和菓子屋の裏にある普通の家、そこに一ノ瀬は呼ばれた。念のため身なりは綺麗に整え、まずこれから依頼人となる人に挨拶をした。しかしそこで一ノ瀬の想定していない事が起きていた。
「初めまして。俺は三咲ノーマンといいます。こちらは俺の養父で、あちらは義父です」
事前に何度か調べていた際に見た事がある外人男性。彼女の父親だ。それはいい。もう一人の初老の男、確か三咲卓という義父だろう。それもいい。だがこの養父とは何者だ。ノーマンと同じ外国人であり教会の神父が着るような服を着て十字架まで持っている。
「あ、あのそちらの方は神父様ですか?」
完全に想定していなかった登場人物の前で一ノ瀬は驚きを隠せない。
「私はダリウス・ハーディ。こちらのノーマンの父親のようなものです。一応カトリック神父をしており以前悪魔祓いなどもしていたのですが、今回の悪霊はどうしても祓えず、困っておりました」
「な、なるほど」
一ノ瀬も神社や寺は想定してたが流石に教会は想定していない。だが幸いダリウスも祓えなかったという言葉を聞き安堵した。
「では、案内してくださいますか」
「ええ。ただその前に1つ伝えなければならない事があります」
「なんでしょうか」
真剣な面持ちでダリウスは答えた。
「今回霊を祓おうとしたのですが私の連れがここの娘さんと同様に憑りつかれてしまったのです」
「なんですって!?」
一ノ瀬は驚愕した。ヤマノケの大よそのいる場所は分かる。だが増えたことはまったく気づかなかったからだ。
「今その方は?」
「娘と同じ場所で寝かせています」
「なるほど、そうですか」
(同じ場所にいるから分からなかったのかもしれないな。だが問題はその新しい獲物の容姿だな、流石にブスを相手にしたくない)

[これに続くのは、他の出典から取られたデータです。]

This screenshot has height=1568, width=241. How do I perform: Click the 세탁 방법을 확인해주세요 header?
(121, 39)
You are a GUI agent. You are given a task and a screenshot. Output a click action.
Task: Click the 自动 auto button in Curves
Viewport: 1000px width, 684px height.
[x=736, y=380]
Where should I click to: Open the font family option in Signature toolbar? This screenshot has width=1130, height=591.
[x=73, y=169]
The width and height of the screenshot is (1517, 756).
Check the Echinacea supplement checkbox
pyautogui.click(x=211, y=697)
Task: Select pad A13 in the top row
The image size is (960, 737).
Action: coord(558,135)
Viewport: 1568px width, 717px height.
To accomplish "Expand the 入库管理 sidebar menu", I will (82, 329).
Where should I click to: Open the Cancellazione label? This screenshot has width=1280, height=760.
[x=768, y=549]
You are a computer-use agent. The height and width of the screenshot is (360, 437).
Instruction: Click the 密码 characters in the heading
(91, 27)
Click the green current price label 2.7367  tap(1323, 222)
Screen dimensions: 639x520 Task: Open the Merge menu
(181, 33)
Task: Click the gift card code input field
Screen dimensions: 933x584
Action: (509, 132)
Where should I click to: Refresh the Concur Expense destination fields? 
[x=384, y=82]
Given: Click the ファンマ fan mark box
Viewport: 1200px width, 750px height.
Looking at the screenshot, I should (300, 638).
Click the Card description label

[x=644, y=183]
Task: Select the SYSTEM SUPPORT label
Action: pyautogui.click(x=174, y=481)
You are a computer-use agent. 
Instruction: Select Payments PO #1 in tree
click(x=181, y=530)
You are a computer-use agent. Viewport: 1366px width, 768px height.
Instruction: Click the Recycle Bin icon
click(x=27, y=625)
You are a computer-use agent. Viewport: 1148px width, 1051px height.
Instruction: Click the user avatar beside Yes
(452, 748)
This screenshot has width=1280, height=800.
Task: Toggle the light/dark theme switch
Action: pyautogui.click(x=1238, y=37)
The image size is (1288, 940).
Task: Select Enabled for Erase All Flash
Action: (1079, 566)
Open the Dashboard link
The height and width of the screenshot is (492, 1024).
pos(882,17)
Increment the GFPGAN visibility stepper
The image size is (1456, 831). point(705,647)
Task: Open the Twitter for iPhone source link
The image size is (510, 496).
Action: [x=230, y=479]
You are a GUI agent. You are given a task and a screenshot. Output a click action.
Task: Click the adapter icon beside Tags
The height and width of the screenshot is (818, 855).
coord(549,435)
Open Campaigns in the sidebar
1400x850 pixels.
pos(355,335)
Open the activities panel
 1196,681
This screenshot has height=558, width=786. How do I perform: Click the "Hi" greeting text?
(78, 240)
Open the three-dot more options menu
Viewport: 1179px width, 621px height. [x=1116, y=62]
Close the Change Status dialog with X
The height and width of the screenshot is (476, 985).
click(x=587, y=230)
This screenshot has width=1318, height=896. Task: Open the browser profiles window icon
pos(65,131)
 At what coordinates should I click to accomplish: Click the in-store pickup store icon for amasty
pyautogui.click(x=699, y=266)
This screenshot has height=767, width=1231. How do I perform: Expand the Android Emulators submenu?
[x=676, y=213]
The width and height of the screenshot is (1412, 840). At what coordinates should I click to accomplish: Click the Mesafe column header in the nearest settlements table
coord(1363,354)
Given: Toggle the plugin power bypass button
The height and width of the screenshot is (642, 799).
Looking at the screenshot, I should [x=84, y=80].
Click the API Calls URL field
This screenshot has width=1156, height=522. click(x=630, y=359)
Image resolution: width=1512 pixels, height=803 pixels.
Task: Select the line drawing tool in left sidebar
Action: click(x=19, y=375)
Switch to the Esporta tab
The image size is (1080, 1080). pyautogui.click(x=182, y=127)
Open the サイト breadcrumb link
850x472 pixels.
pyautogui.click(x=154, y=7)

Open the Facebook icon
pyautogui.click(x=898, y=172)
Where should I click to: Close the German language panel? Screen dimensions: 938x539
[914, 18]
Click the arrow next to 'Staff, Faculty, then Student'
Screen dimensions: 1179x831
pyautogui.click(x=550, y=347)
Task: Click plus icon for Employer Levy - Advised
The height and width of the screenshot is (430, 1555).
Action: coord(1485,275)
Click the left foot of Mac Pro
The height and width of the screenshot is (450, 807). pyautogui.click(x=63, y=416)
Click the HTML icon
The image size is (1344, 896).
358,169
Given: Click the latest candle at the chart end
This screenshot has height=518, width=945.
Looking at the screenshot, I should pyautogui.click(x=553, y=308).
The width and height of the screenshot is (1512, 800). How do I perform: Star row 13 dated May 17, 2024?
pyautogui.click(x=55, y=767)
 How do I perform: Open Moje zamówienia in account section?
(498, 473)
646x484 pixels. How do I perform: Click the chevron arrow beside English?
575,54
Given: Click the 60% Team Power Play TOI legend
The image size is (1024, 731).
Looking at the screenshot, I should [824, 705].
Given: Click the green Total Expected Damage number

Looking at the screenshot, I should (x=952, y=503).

そう考えた一ノ瀬はまずその場にいた3人へ提案をする。
「一度様子を見せて下さい。話を聞いた限り間違いないと思いますがしっかり目で見ておきたいのです」
「――わかりました。こちらです」
そうして玄関から家の中に入り、後をついていく。そしてある部屋の前に止まりゆっくり襖を開けた。そこには狙っていた娘と見知らぬ外人の女性が自分の身体を必死に慰めている光景だった。それを見て一ノ瀬は思わず手で口元を隠し驚いたふりをする。想定しなかった新しい獲物の外国人は年齢こそそれなりに高いようだが十分に美しい容姿をしている。その思わぬ収穫に笑みを浮かべていた。